US Democratic Candidates Spar on Gun Control

US Democratic Candidates Spar on Gun ControlUS Democratic Candidates Spar on Gun Control

Candidates for the Democratic race for the White House have clashed on gun control and healthcare in their liveliest TV debate so far.

Hillary Clinton attacked Bernie Sanders’ record on gun control and said his healthcare plan risked derailing recent legislation. Sanders accused Clinton of being in the pocket of financial institutions responsible for the 2008 crisis, BBC reported.

While Clinton leads nationwide, Sanders is a threat in key states.

This was the final Democratic debate before caucuses in Iowa on 1 February show who the state’s voters prefer as their candidate.

Former Maryland Governor Martin O’Malley, who is trailing Clinton and Sanders in polls, also took part in the lively debate in which personal attacks were few and far between.

Sanders, a Vermont senator, announced his universal healthcare plan two hours before the debate started.
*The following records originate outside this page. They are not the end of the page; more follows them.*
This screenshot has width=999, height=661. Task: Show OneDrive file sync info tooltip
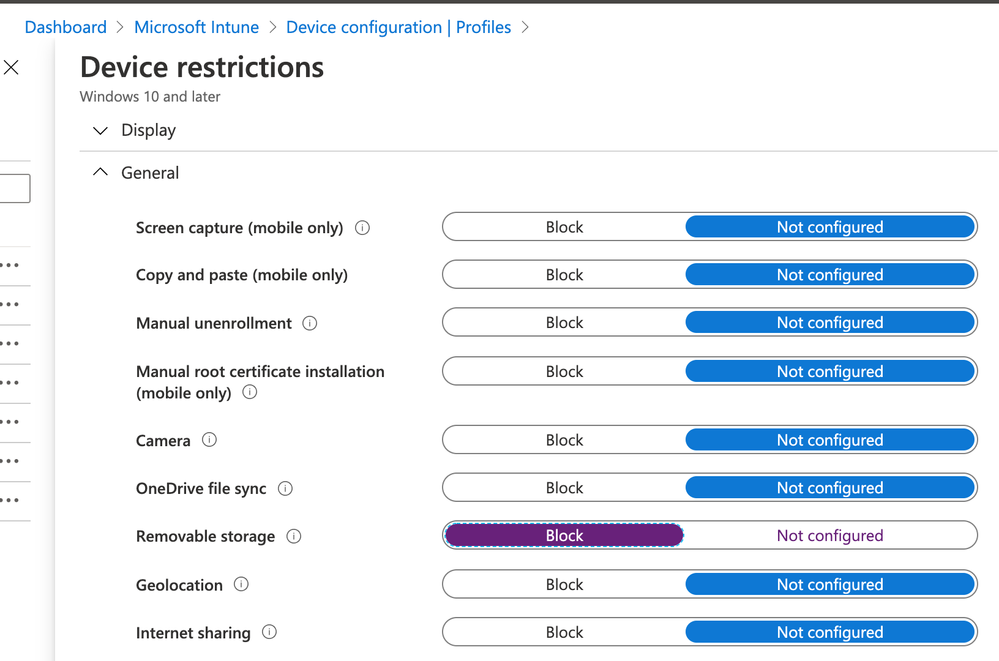click(285, 489)
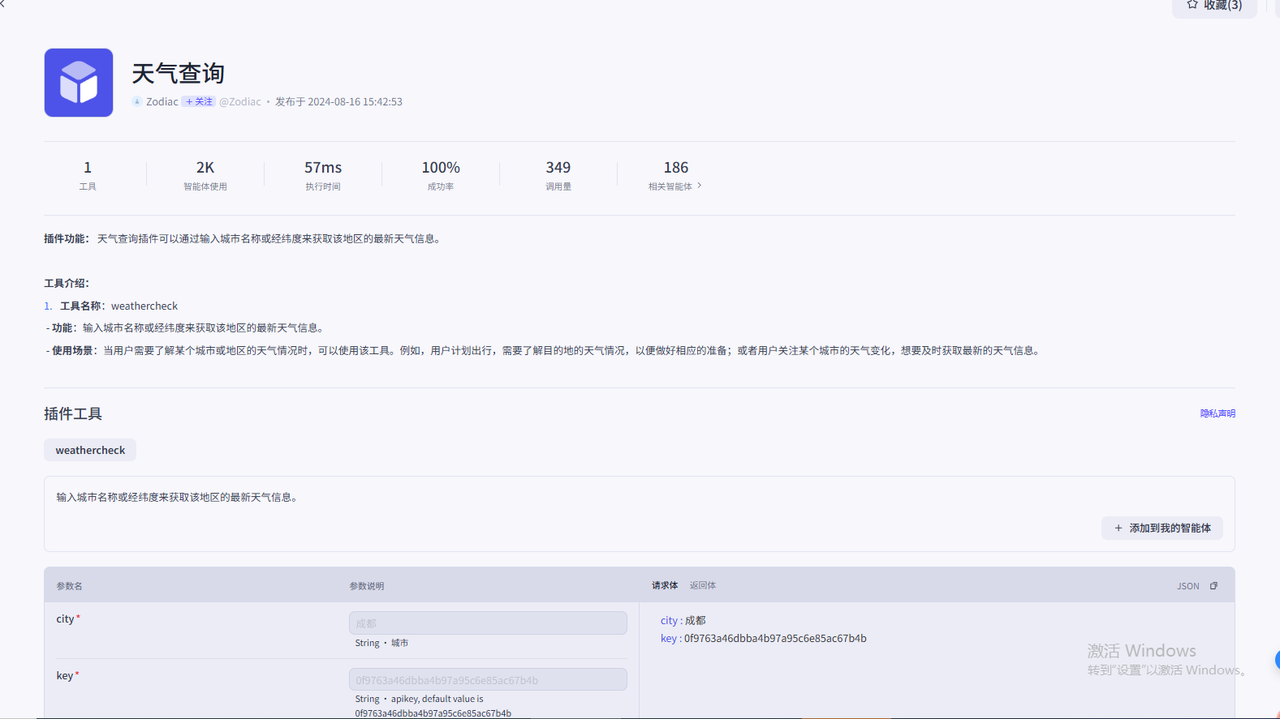Open the @Zodiac author handle link
The width and height of the screenshot is (1280, 719).
pyautogui.click(x=240, y=102)
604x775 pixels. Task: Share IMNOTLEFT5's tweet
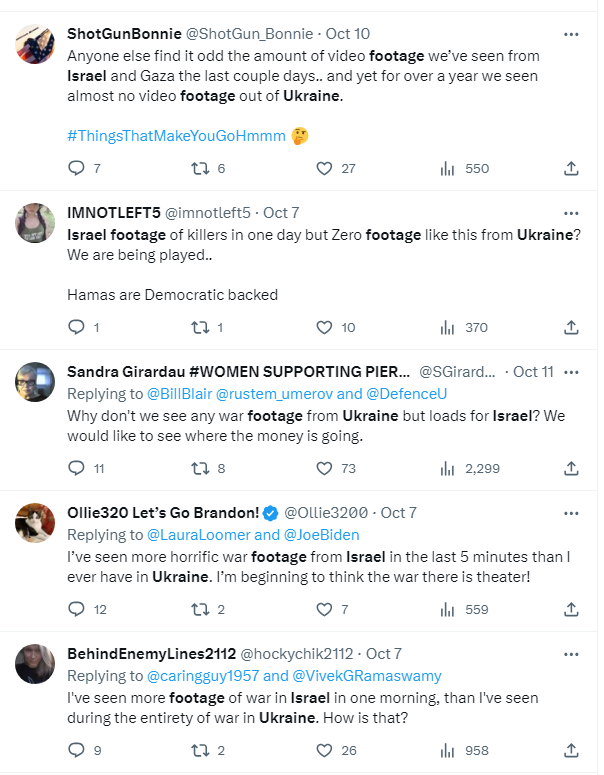[571, 327]
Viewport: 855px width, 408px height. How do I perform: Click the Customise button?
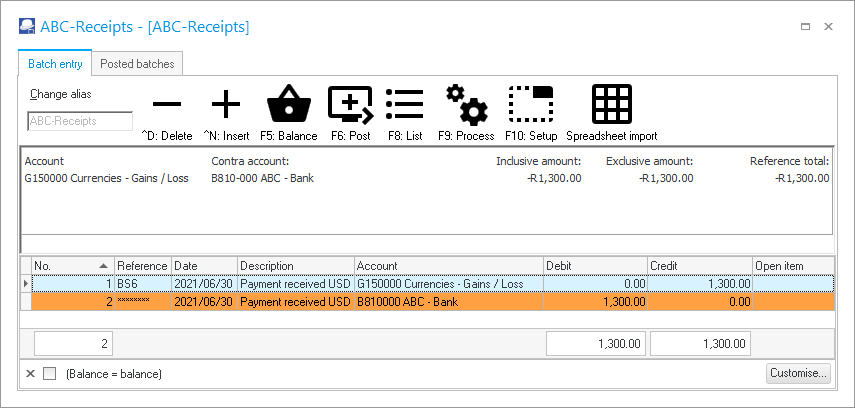(x=799, y=374)
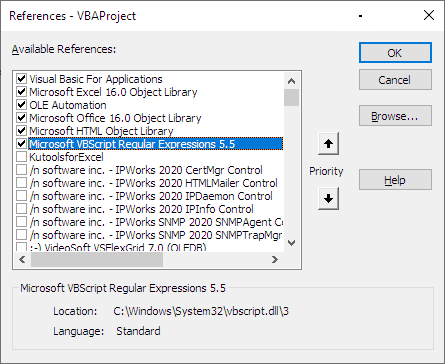Select the OLE Automation list entry
The width and height of the screenshot is (446, 364).
(x=68, y=105)
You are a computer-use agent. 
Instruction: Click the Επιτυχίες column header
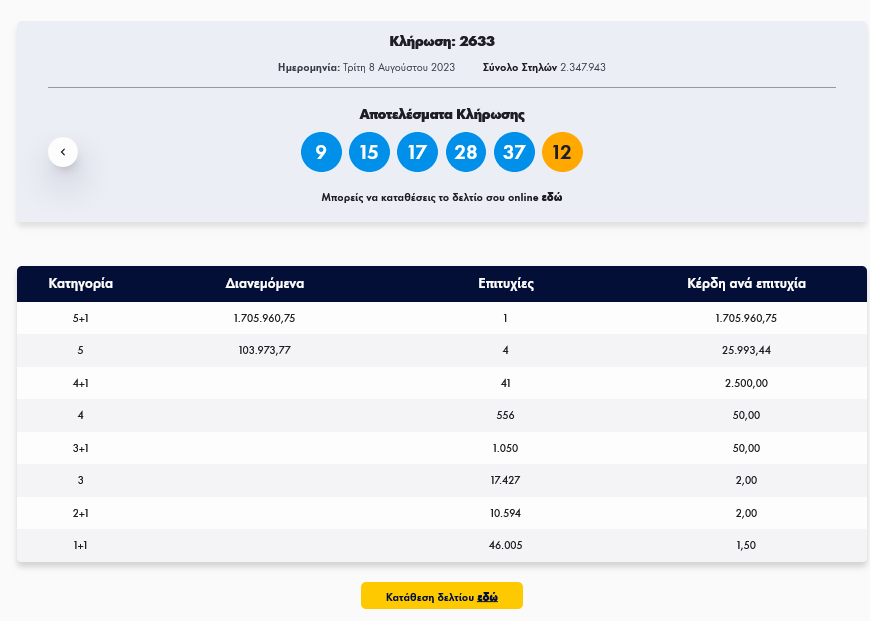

Clinton said any moves to scrap the current Affordable Healthcare Act risked plunging the Democrats into “contentious debate”. Instead, the party should work on improving the program, known as Obamacare.

Sanders responded: “Nobody is tearing this up.” He said he wanted to build on Obamacare.

This was a spirited, substantive debate, much more heated than the last three Democratic debates but still more civil than anything we’ve seen on the Republican side.

Sanders was on the offensive, buoyed by his recent gains in the polls in Iowa and New Hampshire. Clinton still has a double-digit lead nationally and was declared the winner of the debate by the American media.

O’Malley was nowhere to be seen, but Clinton and Sanders worked hard to sharpen the differences between them, particularly on gun control and healthcare.

The Vermont senator is gaining momentum in the north but is struggling to connect with the African-American community and minorities.

Gun control was the first subject in the two-hour debate that was held near a church in Charleston where nine parishioners were shot dead in June 2015.

Clinton released an advertisement this week attacking Sanders for his attitude towards gun control. His home state, Vermont, has one of the highest rates of gun ownership in the US, with close to one in two households owning a weapon.

In the debate, she again highlighted legislation she said showed that Sanders supported the gun lobby.

But Sanders told the debate he had a “D minus voting record” from the National Rifle Association, and fully supported moves by President Barack Obama for tougher background checks on gun buyers.